== MATERIAL FOR THIS EXERCISE

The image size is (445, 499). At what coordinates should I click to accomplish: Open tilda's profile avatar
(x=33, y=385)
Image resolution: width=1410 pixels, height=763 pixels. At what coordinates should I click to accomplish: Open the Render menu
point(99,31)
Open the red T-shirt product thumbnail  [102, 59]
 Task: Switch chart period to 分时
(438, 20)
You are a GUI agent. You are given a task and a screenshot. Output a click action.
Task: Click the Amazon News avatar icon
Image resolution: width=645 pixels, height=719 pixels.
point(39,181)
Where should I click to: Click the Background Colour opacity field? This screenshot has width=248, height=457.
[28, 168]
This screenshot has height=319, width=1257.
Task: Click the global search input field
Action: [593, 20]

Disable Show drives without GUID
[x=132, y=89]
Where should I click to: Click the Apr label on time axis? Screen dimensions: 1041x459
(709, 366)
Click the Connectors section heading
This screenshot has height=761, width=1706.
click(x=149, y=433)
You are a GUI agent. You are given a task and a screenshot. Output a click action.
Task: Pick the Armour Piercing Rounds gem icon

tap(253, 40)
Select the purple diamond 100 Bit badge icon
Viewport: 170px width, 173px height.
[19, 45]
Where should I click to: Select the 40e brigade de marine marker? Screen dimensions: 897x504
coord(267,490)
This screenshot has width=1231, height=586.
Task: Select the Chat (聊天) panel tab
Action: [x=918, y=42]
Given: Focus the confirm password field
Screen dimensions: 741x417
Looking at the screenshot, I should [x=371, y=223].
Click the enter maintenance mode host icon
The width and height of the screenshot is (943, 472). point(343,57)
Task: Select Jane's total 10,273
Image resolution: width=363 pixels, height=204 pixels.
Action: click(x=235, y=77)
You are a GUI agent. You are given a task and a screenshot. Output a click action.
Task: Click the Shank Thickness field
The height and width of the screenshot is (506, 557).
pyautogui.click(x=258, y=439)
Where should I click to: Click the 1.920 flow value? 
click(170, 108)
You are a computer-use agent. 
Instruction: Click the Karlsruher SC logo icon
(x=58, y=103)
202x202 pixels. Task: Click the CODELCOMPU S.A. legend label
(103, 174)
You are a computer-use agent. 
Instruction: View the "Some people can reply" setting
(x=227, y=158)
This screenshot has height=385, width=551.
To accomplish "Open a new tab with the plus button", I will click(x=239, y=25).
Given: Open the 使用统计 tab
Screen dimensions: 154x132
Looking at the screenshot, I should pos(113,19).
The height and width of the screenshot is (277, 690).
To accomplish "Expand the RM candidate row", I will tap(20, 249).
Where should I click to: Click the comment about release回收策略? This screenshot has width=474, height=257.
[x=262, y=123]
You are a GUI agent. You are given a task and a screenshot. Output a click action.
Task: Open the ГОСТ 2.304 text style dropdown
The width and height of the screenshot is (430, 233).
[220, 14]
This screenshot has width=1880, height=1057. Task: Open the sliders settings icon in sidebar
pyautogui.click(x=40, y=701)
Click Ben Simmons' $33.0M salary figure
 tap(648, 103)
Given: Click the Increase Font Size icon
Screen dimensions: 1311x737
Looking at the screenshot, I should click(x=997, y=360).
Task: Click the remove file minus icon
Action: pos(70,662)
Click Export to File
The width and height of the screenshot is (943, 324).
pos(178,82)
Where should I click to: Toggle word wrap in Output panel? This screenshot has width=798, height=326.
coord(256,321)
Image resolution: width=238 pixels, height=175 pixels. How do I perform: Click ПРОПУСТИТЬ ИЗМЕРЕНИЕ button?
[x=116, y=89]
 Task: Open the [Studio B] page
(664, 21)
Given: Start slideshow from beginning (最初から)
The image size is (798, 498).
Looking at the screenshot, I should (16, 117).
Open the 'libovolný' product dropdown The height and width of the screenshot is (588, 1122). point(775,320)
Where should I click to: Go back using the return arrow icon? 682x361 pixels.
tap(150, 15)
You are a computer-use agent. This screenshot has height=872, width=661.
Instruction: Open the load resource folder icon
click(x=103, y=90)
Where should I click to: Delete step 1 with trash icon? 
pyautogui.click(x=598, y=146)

====

> [TASK] Extract every line in the rows above that contains the string "panel", copying each line in full. Treat uppercase and lowercase as different.

> [EXERCISE ANSWER]
Task: Select the Chat (聊天) panel tab
Where should I click to: Toggle word wrap in Output panel? This screenshot has width=798, height=326.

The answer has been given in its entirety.